«Как мороженое выпрашиваешь у взрослого».

— Чувствую себя мерзавцем, лишающим ребенка сладкого, — сказал он со вздохом — и опять в унисон с моим внутренним голосом. — Будет тебе сладкое, девочка моя. Если Алекс не согласится — возьму ее к себе, давно мечтаю о хорошенькой помощнице, а то при взгляде на моих грымз из ученого совета во рту кисло становится. Поговорю, Марин.

— Ты — мое чудо, — с чувством произнесла я. — Как я тебя обожаю!

— А ты — мое наказание, — ответил он со смешком. — Но я тоже тебя люблю, Марин.

***

Барон фон Съедентент произнес последние слова, уже заходя обратно в гостиную, и на мгновение его друзья затихли, с недоумением глядя на него.

— Что? — сказал Мартин, залпом допивая отставленную ранее кружку с пивом. — Вики, ты во мне дырку сейчас просверлишь, а я тебе пригожусь целеньким.

— Ничего, — буркнула она, закинув ногу на ногу, и аккуратно отпила из бокала. Мартин немного полюбовался на эти ноги, поднял взгляд выше — к мягкому платью, по всем изгибам фигуры к крупной груди, — наткнулся на ледяные глаза волшебницы, сделал невинное выражение лица и двинулся к столу. Макс уже потерял интерес и скучающе косился в сторону книжного шкафа, а вот Алекс глядел насмешливо, словно спрашивая: «Ты это специально, да?»

Барон сделал непонимающее лицо и потянулся к бутылке — налить себе еще.

— Кстати, Данилыч, — заметил он небрежным тоном, — я начитался предсказаний о конце света и, похоже, заразился вирусом прорицательства. И вот было мне только что виде́ние: предстоит на этой неделе тебе встреча со знатной красавицей, которая сделает тебе заманчивое предложение.

— И что? — серьезно спросил друг. — Соглашаться?

— Соглашайся, — подтвердил Март весомо и плюхнулся в кресло. — Даже если тебе сначала захочется ее убить.

Алекс глянул на него с азартом, со своим фирменным «охотничьим» прищуром, но блакориец развел руками — мол, сказал все, что видел, не обессудь.

— Может, к делу перейдем наконец? — нетерпеливо прервал их пантомиму Тротт. — Мартин, изложи, что прочитал. Только коротко.
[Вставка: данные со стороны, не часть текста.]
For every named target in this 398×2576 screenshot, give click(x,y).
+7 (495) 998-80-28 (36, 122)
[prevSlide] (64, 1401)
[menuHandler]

— Да, мой рыжий господин, — издевательски протянул фон Съедентент, доставая из кармана блокнот, и инляндец поморщился, — внимайте. Хотя упоминаний о конце света совсем немного, увы. В книге Триединого о конце мира говорится как о битве добра со злом, что и следовало ожидать. Но после всех страшилок о реках крови и багровых закатах нас обнадеживают тем, что потом наступит эра покоя и процветания. Правда, не уточняется, здесь или на небесах мы будем наслаждаться этим покоем. Конкретики никакой. Зато много — о «темных временах» перед концом света. Угадайте, что обещали? — Он обвел друзей торжествующим взглядом и прочитал: — «Так множе греха буде на Туре, что павшие от стыда великага не сможиши в земле лежати и восставши, дабы видом своим в смущение вводити живых, и будет имя тому: божья наказа. И обратно вертетеся токма после битвы великой, коей быти по скончанию мира».

— Нежить испокон веков поднимается, — недовольно сказал Тротт, — детский лепет какой-то.

— Обожди, — попросил его Мартин. — Потом скажешь свое «фе», ты еще всего не слышал. В бермонтских источниках тоже речь о последней битве, но называют ее «битва богов». Вот, — он снова заглянул в блокнот. — «И будут боги биться на тверди рядом с людьми, и станут боги как люди, а человек сравнится с богом». По словам составителя свитка, «придет войско великое, и не смогут вечные стихии бесстрастно с чертогов своих наблюдать». Остальное, увы, поэтическая лирика, образы типа «небесный огонь спустится на Туру» и «зло многоликое будет из бездн прорываться».